No matter how strange Proust’s life might have been, it has been subsumed, as he hoped, into the radiant vision of it that he presented in his writing. Nevertheless, the intensely intimate, if not always personal, quality of Proust’s novel makes him more and more popular in this age of memoirs. Whereas other modernists—Stein, Joyce, Pound—rejected confession in favor of formal experiment, Proust was a literary Cyclops, if that means he was a creature with a single, great I at the center of his consciousness, no matter that the first-person narrator is only occasionally the literal Marcel Proust. Every page of Proust is the transcript of a mind thinking. Not the pell-mell stream of consciousness of a Molly Bloom, or a Stephen Dedalus, each a dramatic character with a unique vocabulary and an individuating range of preoccupations, but rather the fully orchestrated, ceaseless, and disciplined ruminations of one mind, one voice, the sovereign intellect.
Proust may be more available to readers today than in the past because, as his life recedes in time, and the history of his period goes out of focus, he is read more as a fabulist than a chronicler, as a maker of myths rather than the valedictorian of the Belle Epoch. Under this new dispensation, Proust emerges as the supreme symphonist of the spirit. We no longer measure his accounts against a reality we know. Instead we read his fables of caste and lust, of family virtue and social vice, of the depredations of jealousy and the consolations of art not as reports, but as fairy tales. He is our Scheherazade. Of course Proust is also popular because he wrote about glamour, rich people, nobles, artists. And he wrote about love. It doesn’t seem to matter that he came to despise love, that he exploded it, reduced it to its shabbiest, most mechanical, even hydraulic terms. By which I mean he not only demystified love, he also dehumanized it, turning it into something merely Pavlovian. The love Swann feels for Odette is in no way a tribute to her charms or her soul. In fact, Swann knows perfectly well that her charms are fading and that her soul is banal.
Modern readers are responsive to Proust’s tireless and brilliant analyses of love because we too no longer take love for granted. Readers today are always making the personal public, the intimate political, the instinctual philosophical. Proust may have attacked love, but he did know a lot about it. Like us, he took nothing for granted. He was not on smug, cozy terms with his own experience. We read Proust because he knows so much about the links between childhood anguish and adult passion. We read Proust because, despite his intelligence, he holds reasoned evaluations in contempt, and understands that only the gnarled knowledge that suffering brings us is of any real use. We read Proust because he knows that in the terminal stage of passion we no longer love the beloved. The object of our love has been overshadowed by love itself. Proust writes: “. . . and this malady, which Swann’s love had become, had so proliferated, was so closely interwoven with all his habits, with all his actions, with his thoughts, his health, his sleep, his life, even with what he hoped for after his death, was so utterly inseparable from him, that it would have been impossible to eradicate it without almost entirely destroying him.” As surgeons say: his love was no longer operable.
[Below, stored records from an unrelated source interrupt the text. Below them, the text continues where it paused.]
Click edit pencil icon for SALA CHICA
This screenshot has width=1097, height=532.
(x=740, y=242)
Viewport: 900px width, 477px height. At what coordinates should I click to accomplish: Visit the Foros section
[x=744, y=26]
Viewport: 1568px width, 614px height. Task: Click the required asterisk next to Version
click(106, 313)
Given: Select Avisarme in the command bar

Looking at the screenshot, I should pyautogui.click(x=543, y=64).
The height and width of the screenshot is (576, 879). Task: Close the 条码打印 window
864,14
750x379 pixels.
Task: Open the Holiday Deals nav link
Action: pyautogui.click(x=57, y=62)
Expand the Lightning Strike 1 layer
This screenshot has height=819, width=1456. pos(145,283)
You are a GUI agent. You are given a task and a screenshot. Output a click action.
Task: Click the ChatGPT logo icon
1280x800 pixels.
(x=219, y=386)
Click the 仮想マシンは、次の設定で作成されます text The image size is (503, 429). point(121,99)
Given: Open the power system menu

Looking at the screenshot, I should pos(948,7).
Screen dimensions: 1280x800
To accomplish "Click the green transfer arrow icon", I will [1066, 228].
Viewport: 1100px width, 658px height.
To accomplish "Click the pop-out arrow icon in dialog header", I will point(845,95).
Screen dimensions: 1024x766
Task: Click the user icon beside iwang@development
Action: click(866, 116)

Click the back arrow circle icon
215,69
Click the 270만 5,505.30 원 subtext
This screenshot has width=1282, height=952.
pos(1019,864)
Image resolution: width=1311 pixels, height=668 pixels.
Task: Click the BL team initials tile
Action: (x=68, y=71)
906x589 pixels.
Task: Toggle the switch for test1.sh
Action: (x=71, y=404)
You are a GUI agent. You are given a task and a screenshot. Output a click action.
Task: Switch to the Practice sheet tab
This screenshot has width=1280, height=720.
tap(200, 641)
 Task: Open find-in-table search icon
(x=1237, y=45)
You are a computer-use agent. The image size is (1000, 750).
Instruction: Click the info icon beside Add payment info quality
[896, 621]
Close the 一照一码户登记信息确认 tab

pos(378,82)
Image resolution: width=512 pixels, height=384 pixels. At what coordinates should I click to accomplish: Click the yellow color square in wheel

Proust may be telling us that love is a chimera, a projection of rich fantasies onto an indifferent, certainly mysterious surface. But nevertheless, those fantasies are undeniably beautiful, intimations of paradise, the artificial paradise of art. I doubt whether many readers could ever be content with Proust’s rejection of rustling, wounded life, in favor of frozen, immobile art. But his powerful vision of impermanence certainly does speak to us. The rise and fall of individual loves on the small scale, and of entire social classes on the grand, the constant revolution of sentiments and status, is a subject Proust rehearsed and we’ve realized. Proust is the first contemporary writer of the twentieth century, for he was the first to describe the permanent instability of our times.